### Dataset
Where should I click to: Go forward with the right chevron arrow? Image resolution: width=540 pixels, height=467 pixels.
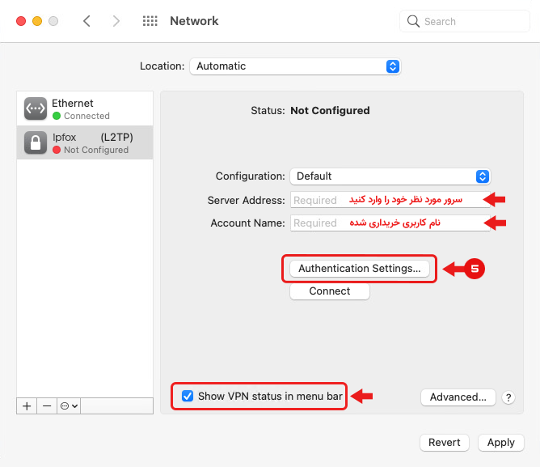tap(116, 21)
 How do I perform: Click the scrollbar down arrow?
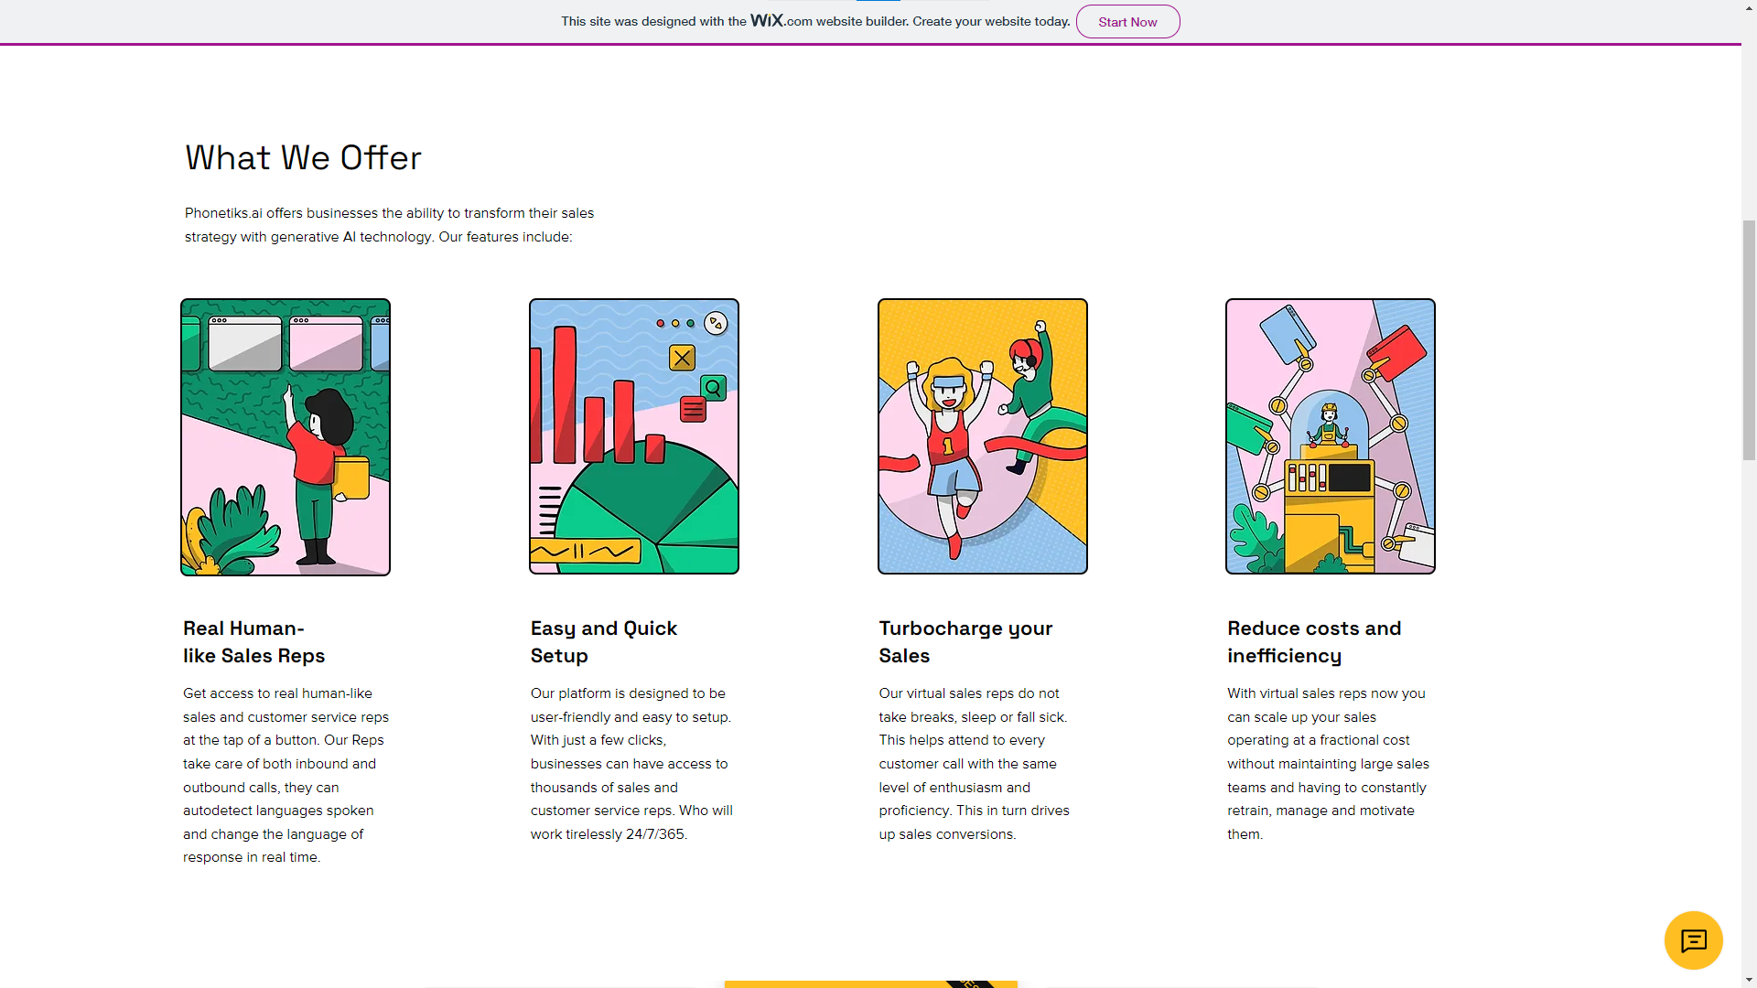click(x=1749, y=980)
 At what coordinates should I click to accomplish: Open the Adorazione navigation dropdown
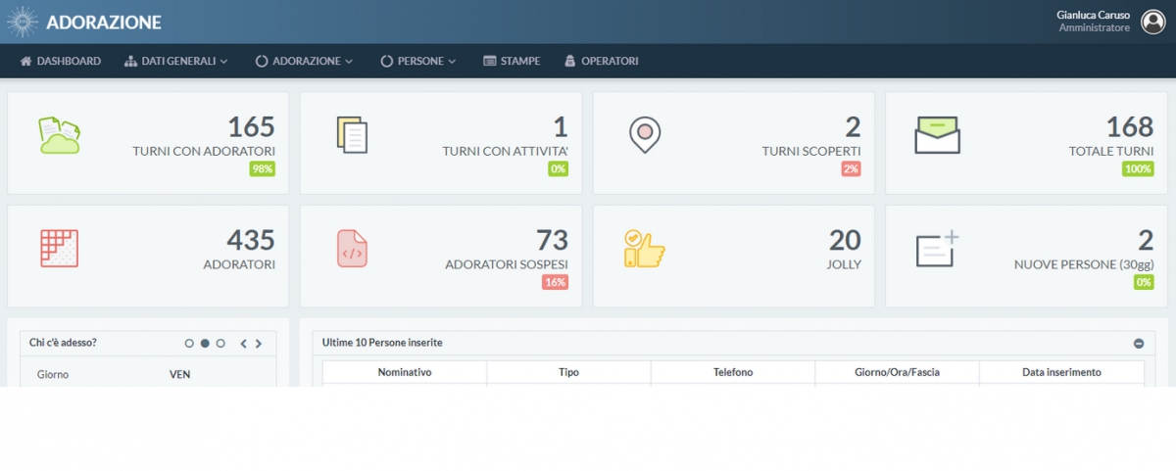point(304,61)
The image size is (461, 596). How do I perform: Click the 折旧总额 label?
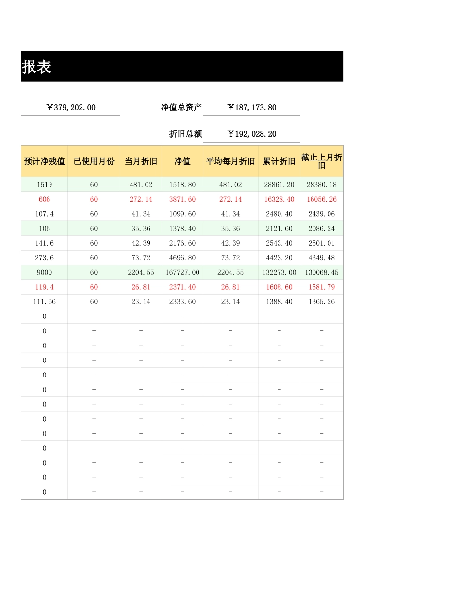point(185,134)
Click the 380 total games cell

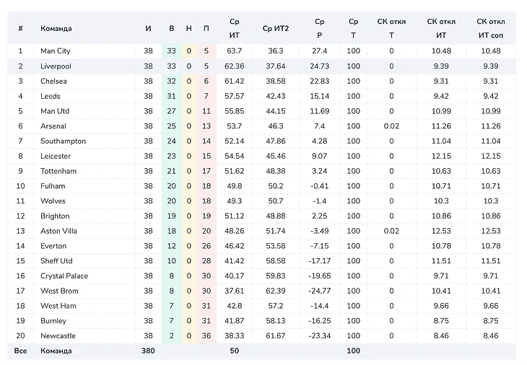148,351
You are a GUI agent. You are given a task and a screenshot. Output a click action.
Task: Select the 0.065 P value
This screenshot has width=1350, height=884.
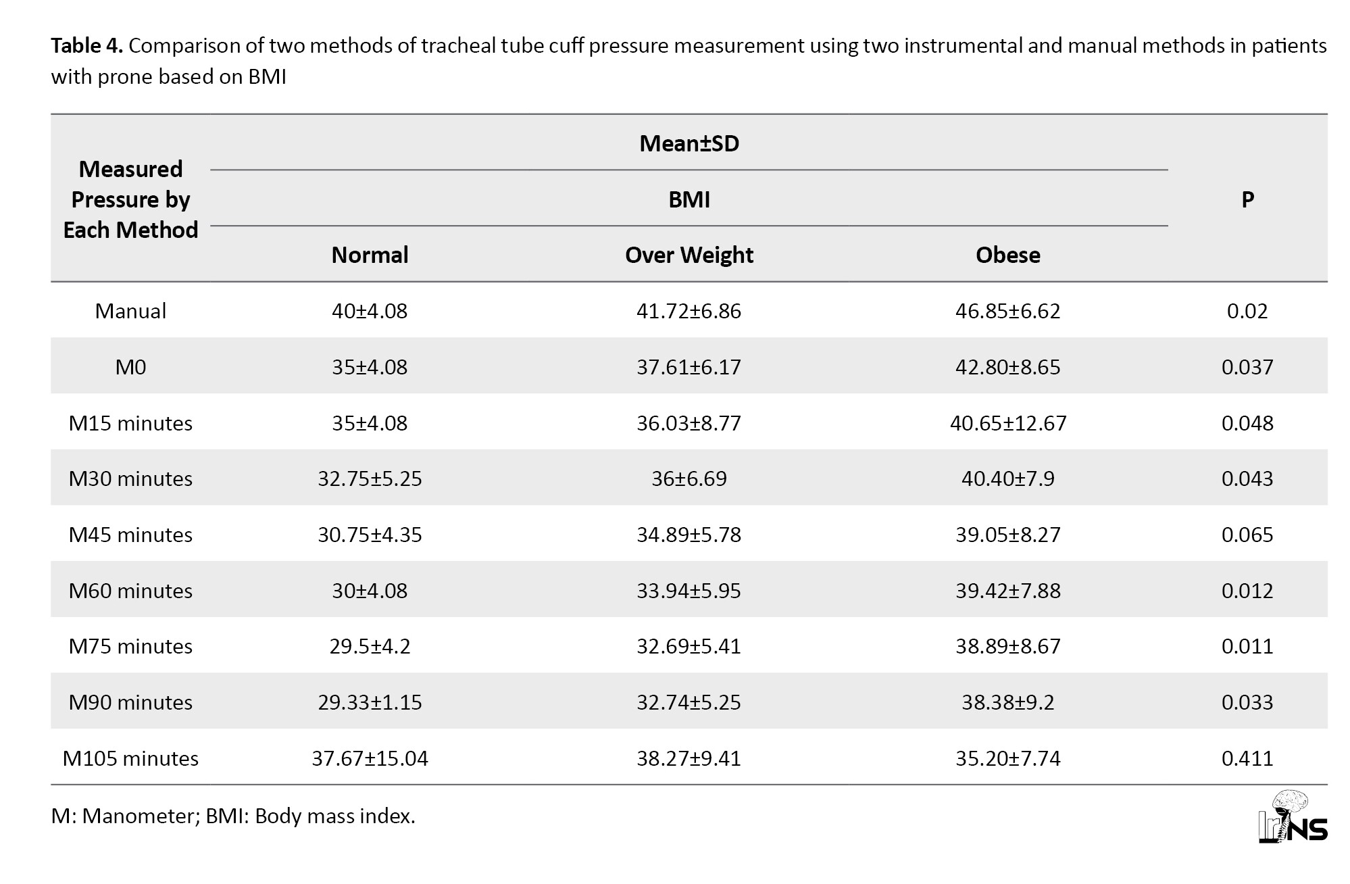[x=1247, y=535]
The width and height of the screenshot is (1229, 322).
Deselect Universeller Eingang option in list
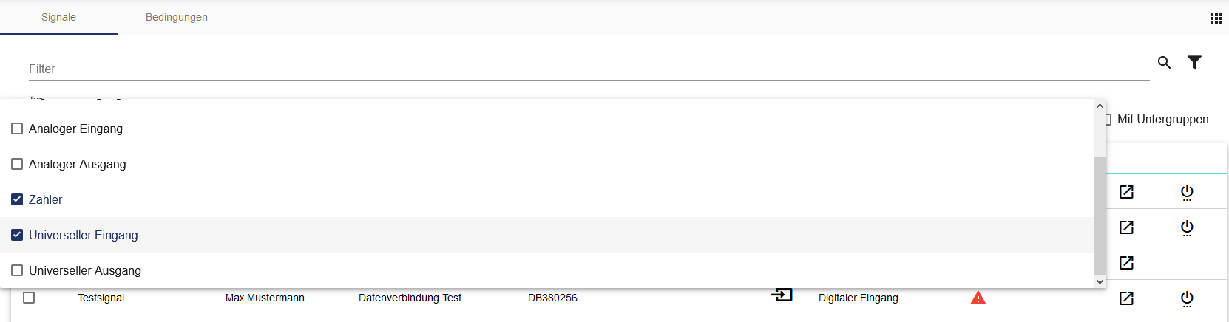click(17, 235)
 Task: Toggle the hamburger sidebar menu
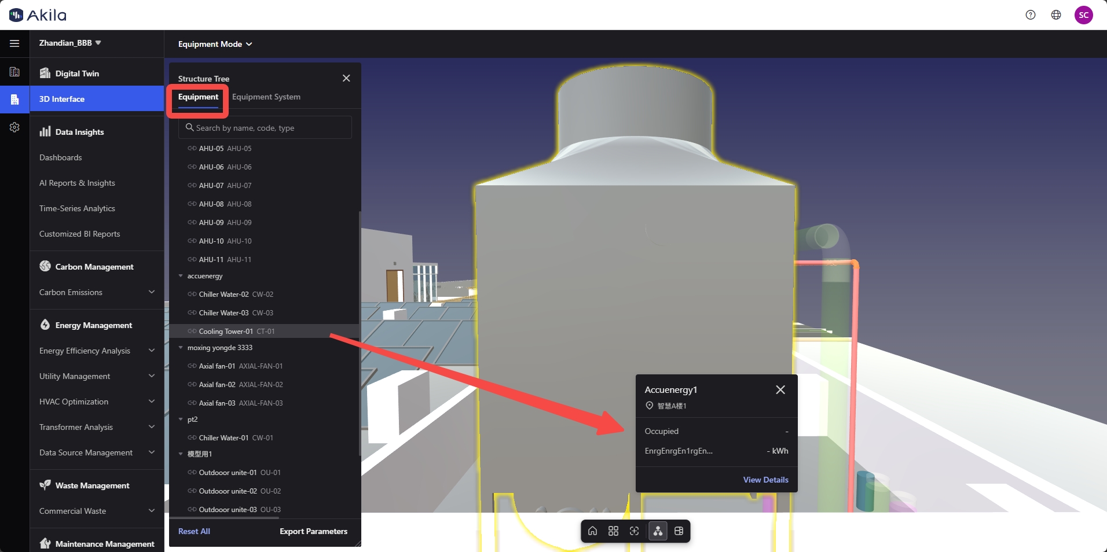click(x=14, y=43)
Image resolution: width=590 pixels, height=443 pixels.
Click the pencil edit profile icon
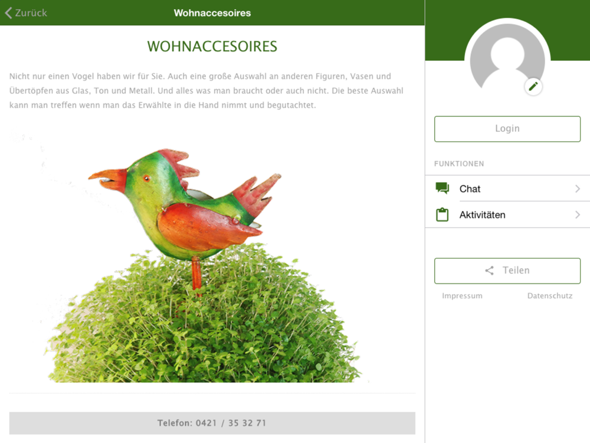coord(533,87)
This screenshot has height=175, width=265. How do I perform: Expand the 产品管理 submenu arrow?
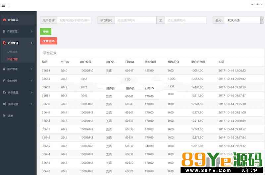point(32,31)
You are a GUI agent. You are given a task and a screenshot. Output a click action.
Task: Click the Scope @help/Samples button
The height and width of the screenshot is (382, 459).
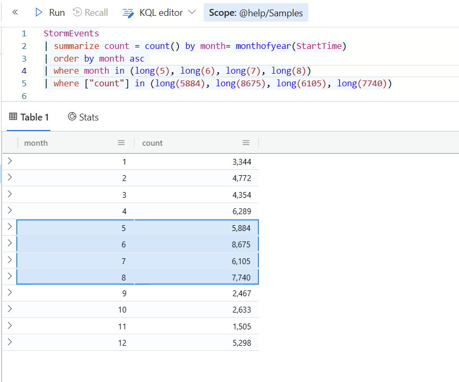256,13
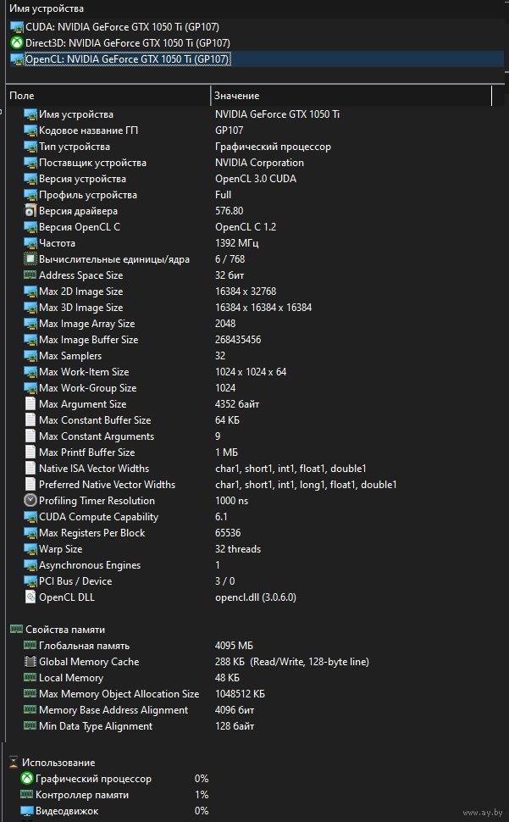This screenshot has height=822, width=509.
Task: Click the hourglass icon beside "Использование"
Action: (x=14, y=763)
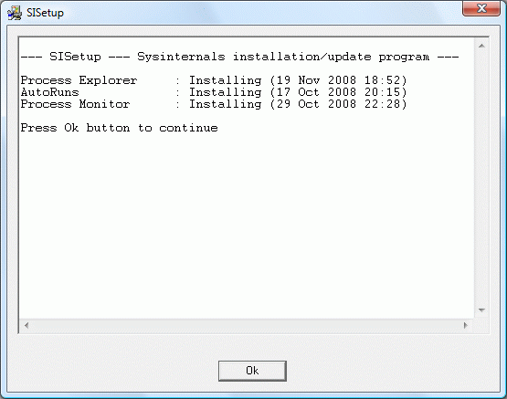Click the vertical scrollbar down arrow
This screenshot has width=507, height=399.
(481, 310)
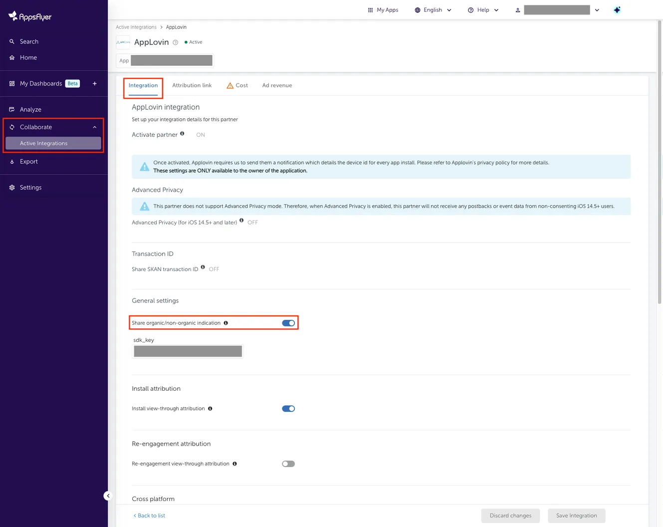Open My Dashboards Beta section

41,83
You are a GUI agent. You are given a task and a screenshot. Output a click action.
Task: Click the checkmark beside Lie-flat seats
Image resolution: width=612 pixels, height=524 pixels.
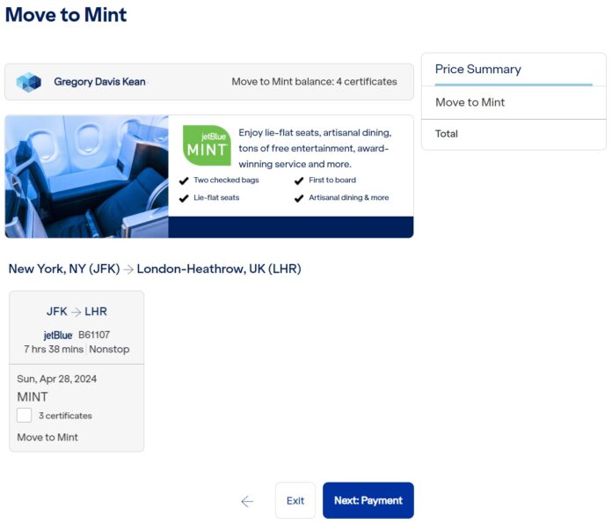184,198
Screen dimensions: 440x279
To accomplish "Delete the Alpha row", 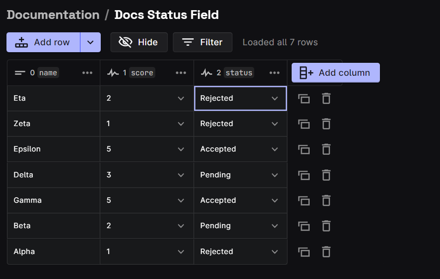I will tap(326, 252).
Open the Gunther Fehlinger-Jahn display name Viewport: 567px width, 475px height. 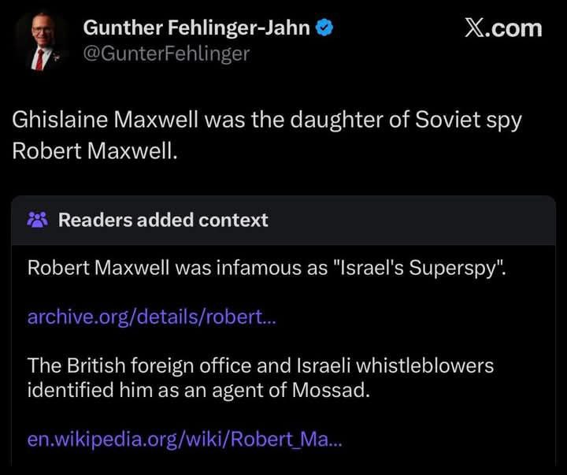pos(198,28)
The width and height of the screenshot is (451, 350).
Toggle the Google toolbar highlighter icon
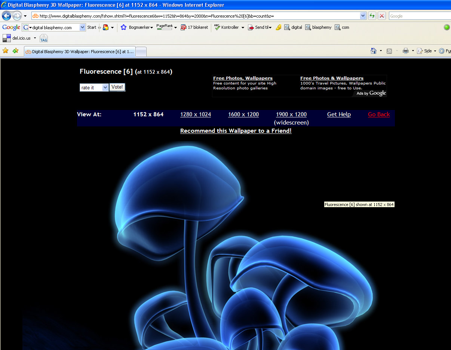pyautogui.click(x=278, y=27)
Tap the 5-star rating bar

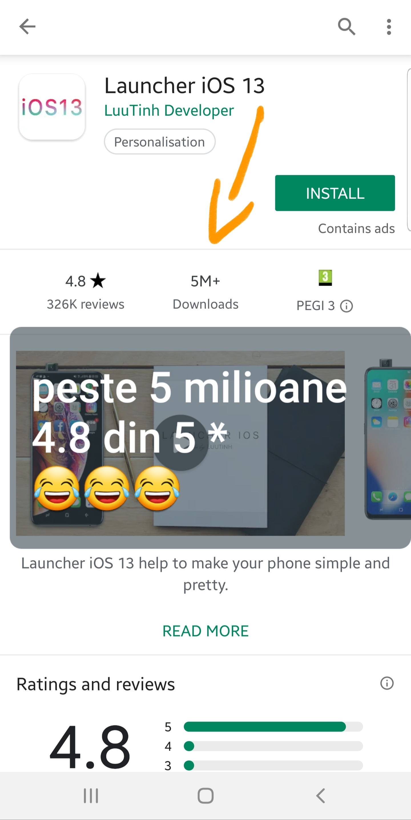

### Prompt
Only the lines between the one with "At what coordinates" and the one with "Task: Click the Scope @help/Samples button", those two included, get copied from the material above. Keep it exact and free of pictures.

### Response
 At what coordinates should I click to accomplish: Open the Adorazione navigation dropdown
point(304,61)
The image size is (461, 596). How do I perform: Click the 折旧总额 label?
point(185,134)
Click the 380 total games cell

148,351
You are a GUI agent. You are given a task and a screenshot. Output a click action.
Task: Select the 0.065 P value
This screenshot has width=1350, height=884.
[x=1247, y=535]
The width and height of the screenshot is (1229, 322).
Deselect Universeller Eingang option in list
click(17, 235)
 Task: Toggle the hamburger sidebar menu
click(x=14, y=43)
Image resolution: width=590 pixels, height=443 pixels.
Click the pencil edit profile icon
coord(533,87)
This screenshot has height=175, width=265. How do I perform: Expand the 产品管理 submenu arrow?
point(32,31)
You are a GUI agent. You are given a task and a screenshot. Output a click action.
Task: Click the Scope @help/Samples button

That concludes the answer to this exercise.